Transcribe the entries below without alteration.
===== RECORDED INFORMATION =====
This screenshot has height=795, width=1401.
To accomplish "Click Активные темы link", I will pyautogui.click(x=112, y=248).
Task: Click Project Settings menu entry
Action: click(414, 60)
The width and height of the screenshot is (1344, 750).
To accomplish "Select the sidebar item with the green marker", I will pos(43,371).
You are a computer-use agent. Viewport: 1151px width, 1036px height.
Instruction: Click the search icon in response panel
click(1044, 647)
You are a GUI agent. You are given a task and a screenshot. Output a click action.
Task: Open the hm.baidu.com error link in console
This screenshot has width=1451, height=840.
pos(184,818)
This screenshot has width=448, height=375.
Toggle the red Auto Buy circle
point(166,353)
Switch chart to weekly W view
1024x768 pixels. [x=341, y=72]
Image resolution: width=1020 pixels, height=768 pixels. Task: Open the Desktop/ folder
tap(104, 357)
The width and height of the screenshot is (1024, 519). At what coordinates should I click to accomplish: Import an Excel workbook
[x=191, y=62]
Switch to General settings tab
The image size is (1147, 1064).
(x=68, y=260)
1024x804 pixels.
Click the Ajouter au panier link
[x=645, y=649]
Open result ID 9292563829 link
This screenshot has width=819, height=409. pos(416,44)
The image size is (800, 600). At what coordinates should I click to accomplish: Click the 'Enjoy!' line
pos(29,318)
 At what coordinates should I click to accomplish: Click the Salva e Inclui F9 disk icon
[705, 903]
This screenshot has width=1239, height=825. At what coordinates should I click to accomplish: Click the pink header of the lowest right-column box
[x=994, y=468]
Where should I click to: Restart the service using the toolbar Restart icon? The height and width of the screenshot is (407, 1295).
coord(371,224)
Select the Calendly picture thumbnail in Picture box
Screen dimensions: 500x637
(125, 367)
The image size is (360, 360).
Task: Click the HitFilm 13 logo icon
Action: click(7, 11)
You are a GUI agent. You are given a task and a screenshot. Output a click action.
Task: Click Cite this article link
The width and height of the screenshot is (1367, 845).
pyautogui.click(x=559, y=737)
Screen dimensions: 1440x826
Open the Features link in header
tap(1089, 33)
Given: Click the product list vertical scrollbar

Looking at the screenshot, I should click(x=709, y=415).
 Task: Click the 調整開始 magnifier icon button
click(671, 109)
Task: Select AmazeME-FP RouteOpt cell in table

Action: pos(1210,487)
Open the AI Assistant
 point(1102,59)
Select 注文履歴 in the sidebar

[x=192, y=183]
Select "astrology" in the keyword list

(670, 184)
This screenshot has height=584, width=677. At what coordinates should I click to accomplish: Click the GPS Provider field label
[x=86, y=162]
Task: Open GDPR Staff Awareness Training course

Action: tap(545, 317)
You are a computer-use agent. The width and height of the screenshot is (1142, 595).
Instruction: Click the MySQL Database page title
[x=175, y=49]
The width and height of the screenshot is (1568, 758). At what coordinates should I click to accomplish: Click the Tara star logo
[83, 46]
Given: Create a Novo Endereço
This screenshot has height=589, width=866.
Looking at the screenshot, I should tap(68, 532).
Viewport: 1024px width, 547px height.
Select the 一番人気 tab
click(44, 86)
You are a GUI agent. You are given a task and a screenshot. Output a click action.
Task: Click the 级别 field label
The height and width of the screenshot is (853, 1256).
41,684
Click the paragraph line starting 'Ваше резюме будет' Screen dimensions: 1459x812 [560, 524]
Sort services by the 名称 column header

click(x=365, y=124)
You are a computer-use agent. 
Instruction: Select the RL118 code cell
=====
◆ WRITTEN RESPONSE ◆
This screenshot has height=795, width=1401.
To accomplish "Click Активные темы link", I will pyautogui.click(x=112, y=248).
Task: Click Project Settings menu entry
Action: click(414, 60)
The width and height of the screenshot is (1344, 750).
To accomplish "Select the sidebar item with the green marker", I will pos(43,371).
You are a computer-use agent. Viewport: 1151px width, 1036px height.
Instruction: Click the search icon in response panel
click(1044, 647)
You are a GUI agent. You are given a task and a screenshot. Output a click action.
Task: Open the hm.baidu.com error link in console
This screenshot has width=1451, height=840.
pos(184,818)
This screenshot has width=448, height=375.
Toggle the red Auto Buy circle
point(166,353)
Switch chart to weekly W view
1024x768 pixels. [x=341, y=72]
Image resolution: width=1020 pixels, height=768 pixels. Task: Open the Desktop/ folder
tap(104, 357)
The width and height of the screenshot is (1024, 519). At what coordinates should I click to accomplish: Import an Excel workbook
[x=191, y=62]
Switch to General settings tab
The image size is (1147, 1064).
(x=68, y=260)
1024x804 pixels.
Click the Ajouter au panier link
[x=645, y=649]
Open result ID 9292563829 link
This screenshot has width=819, height=409. pos(416,44)
The image size is (800, 600). At what coordinates should I click to accomplish: Click the 'Enjoy!' line
pos(29,318)
 At what coordinates should I click to accomplish: Click the Salva e Inclui F9 disk icon
[705, 903]
This screenshot has width=1239, height=825. At what coordinates should I click to accomplish: Click the pink header of the lowest right-column box
[x=994, y=468]
Where should I click to: Restart the service using the toolbar Restart icon? The height and width of the screenshot is (407, 1295).
coord(371,224)
Select the Calendly picture thumbnail in Picture box
Screen dimensions: 500x637
(125, 367)
The image size is (360, 360).
Task: Click the HitFilm 13 logo icon
Action: click(7, 11)
You are a GUI agent. You are given a task and a screenshot. Output a click action.
Task: Click Cite this article link
The width and height of the screenshot is (1367, 845).
pyautogui.click(x=559, y=737)
Screen dimensions: 1440x826
Open the Features link in header
tap(1089, 33)
Given: Click the product list vertical scrollbar

Looking at the screenshot, I should click(x=709, y=415).
 Task: Click the 調整開始 magnifier icon button
click(671, 109)
Task: Select AmazeME-FP RouteOpt cell in table

Action: pos(1210,487)
Open the AI Assistant
 point(1102,59)
Select 注文履歴 in the sidebar

[x=192, y=183]
Select "astrology" in the keyword list

(670, 184)
This screenshot has height=584, width=677. At what coordinates should I click to accomplish: Click the GPS Provider field label
[x=86, y=162]
Task: Open GDPR Staff Awareness Training course

Action: tap(545, 317)
You are a computer-use agent. The width and height of the screenshot is (1142, 595).
Instruction: Click the MySQL Database page title
[x=175, y=49]
The width and height of the screenshot is (1568, 758). At what coordinates should I click to accomplish: Click the Tara star logo
[83, 46]
Given: Create a Novo Endereço
This screenshot has height=589, width=866.
Looking at the screenshot, I should tap(68, 532).
Viewport: 1024px width, 547px height.
Select the 一番人気 tab
click(44, 86)
You are a GUI agent. You are given a task and a screenshot. Output a click action.
Task: Click the 级别 field label
The height and width of the screenshot is (853, 1256).
41,684
Click the paragraph line starting 'Ваше резюме будет' Screen dimensions: 1459x812 [560, 524]
Sort services by the 名称 column header

click(x=365, y=124)
You are a computer-use agent. 
Instruction: Select the RL118 code cell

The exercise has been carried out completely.